Published: 24 September 2013
Country: UK
By Giulia Dessi
Disability may be more visible on television than ever before, however, disabled people remain overwhelmingly neglected and misrepresented by the media. The recent interview with the broadcaster Andrew Marr, hit by a stroke in January, is the latest proof of it.
Interviewed by Radio Times, the BBC journalist talked about his experience: “You definitely see the world differently […]. You move more slowly. You suck up experiences more intensely and you live the day more.” Away from cameras for nine months, Andrew Marr has now returned to his Sunday morning BBC1 current affairs show, but it will take another two years before he can say he has recovered.What he experienced, he said, has made him more aware of other people’s disabilities and more empathetic about their difficulties. “You’re much more aware of all the people all around us who have got really, really difficult disabilities who are looking after their parents, perhaps, and who frankly most of the time, like most people, I simply didn’t see. I wasn’t thinking about them. That has changed. I do see them now, I do think about it.”

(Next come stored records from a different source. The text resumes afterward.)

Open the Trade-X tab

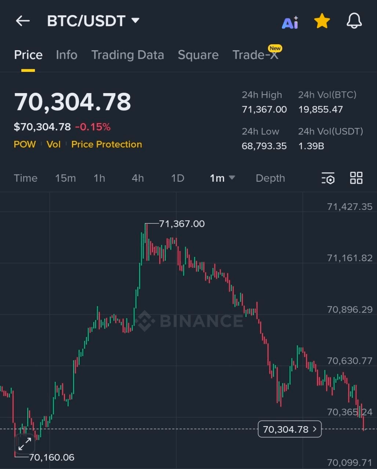(x=255, y=55)
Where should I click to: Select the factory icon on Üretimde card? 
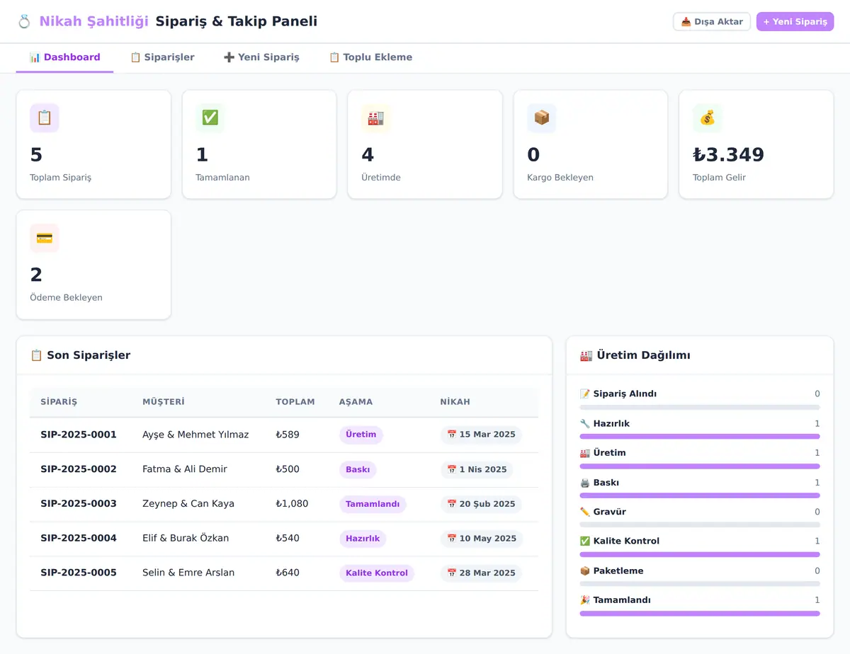[375, 117]
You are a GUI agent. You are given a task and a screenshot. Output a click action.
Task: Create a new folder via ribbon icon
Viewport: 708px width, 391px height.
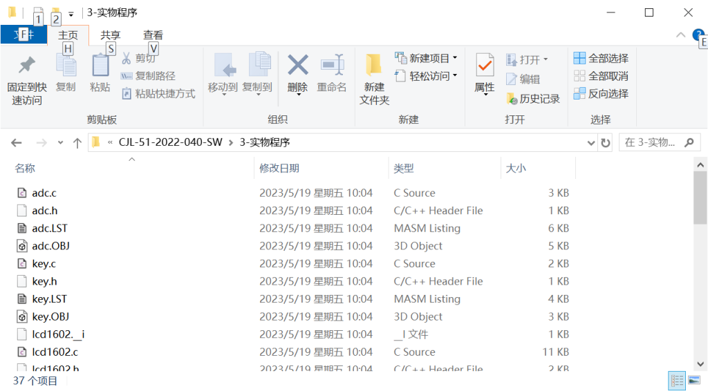pos(374,66)
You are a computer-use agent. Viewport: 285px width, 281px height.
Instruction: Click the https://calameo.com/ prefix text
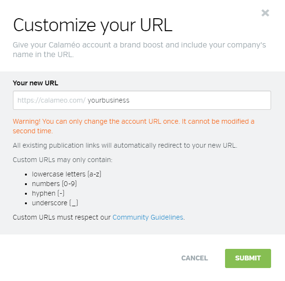tap(51, 100)
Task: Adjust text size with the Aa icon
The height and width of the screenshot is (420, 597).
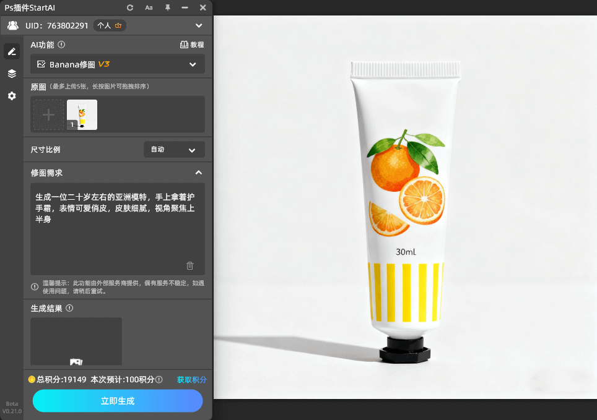Action: point(149,8)
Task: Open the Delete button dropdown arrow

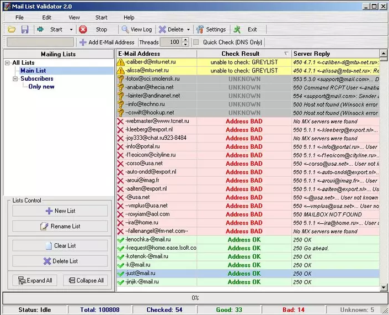Action: point(188,29)
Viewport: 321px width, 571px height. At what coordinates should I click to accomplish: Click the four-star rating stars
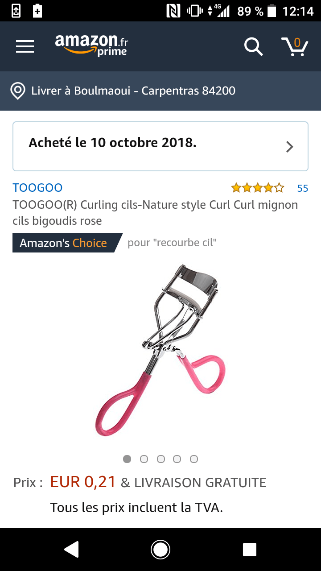coord(258,188)
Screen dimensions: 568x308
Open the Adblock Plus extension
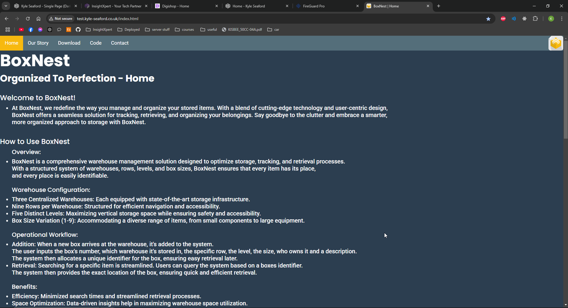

According to the British charity Scope, nearly one in five Britons are disabled, if we consider adults who have serious difficulties getting around, experience long-lasting pain, or who struggle to communicate unaided. If these 11 million happen to be forgotten by non-disabled people, the media certainly have a role in it. People with physical or mental health impairment are alarmingly underrepresented.
ComRes, a poll commissioned by Charities Aid Foundation in 2012, revealed that nearly three quarters of Britons believe that people with disabilities are not generally visible in the media. Even more think that the media should do more to promote them as role models in society.
In this grim situation, a positive note came last year with a rise in disability television programmes. The Undateables, on Channel 4, followed nine disabled people as they went on first dates. On the same network, the series Bodyshock investigated extraordinary real-life stories about the extremes of the human body. Two’s Extreme Love, on BBC, explored parents’ relationships with their autistic children.
Disabled TV maker Kate Monaghan, who described these programmes as “freak shows with a heart”, told the BBC that it’s only been in the last year or so that people have been trying to improve the situation, and have begun to realise disability stories are interesting.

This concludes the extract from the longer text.